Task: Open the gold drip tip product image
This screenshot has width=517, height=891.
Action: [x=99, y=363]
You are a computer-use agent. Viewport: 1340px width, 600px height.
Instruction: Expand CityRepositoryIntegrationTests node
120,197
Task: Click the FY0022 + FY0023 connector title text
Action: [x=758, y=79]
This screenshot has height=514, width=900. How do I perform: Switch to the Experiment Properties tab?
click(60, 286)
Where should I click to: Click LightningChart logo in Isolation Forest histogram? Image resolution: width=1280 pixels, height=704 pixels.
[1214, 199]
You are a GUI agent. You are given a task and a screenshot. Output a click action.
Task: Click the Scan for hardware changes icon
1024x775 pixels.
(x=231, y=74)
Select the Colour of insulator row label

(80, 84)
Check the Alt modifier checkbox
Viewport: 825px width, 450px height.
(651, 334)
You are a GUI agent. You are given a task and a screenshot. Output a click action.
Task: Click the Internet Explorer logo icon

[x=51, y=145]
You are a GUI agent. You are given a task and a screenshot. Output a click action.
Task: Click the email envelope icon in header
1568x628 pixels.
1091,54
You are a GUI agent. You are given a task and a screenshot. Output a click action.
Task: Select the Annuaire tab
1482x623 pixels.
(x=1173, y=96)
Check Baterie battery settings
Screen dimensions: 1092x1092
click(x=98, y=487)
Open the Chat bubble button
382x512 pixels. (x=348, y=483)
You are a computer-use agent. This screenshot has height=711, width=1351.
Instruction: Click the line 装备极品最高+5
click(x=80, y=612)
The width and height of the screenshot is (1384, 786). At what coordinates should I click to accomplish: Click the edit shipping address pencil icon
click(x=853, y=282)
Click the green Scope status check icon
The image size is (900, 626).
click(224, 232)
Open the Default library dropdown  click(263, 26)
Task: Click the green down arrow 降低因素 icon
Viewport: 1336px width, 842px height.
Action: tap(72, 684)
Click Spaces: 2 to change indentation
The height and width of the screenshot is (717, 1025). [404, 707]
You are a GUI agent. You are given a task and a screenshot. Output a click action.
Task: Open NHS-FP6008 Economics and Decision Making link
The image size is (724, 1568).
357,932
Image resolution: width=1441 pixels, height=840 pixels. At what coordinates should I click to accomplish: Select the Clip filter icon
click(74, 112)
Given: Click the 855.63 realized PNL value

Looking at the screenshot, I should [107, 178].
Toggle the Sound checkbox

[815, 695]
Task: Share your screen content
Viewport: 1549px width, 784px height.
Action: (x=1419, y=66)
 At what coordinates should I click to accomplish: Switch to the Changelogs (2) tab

**Work to complete:** In the listing above, find the lines holding the word "green" and copy them.

**Answer space:**
Click the green Scope status check icon
Task: Click the green down arrow 降低因素 icon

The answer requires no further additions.